-- RECORD LIST start --

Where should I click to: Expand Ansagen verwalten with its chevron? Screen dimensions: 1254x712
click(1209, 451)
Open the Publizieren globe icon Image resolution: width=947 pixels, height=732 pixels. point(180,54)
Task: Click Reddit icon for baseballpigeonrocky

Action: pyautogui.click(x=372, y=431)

-- RECORD LIST end --
-- RECORD LIST start --

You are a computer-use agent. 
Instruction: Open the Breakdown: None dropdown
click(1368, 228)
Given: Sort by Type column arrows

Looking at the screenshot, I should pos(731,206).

-- RECORD LIST end --

:: WRITTEN EXERCISE ::
Count the lines in the records that contain the word "should". Reply with the number alone.

:: RESULT OF THIS TASK ::
2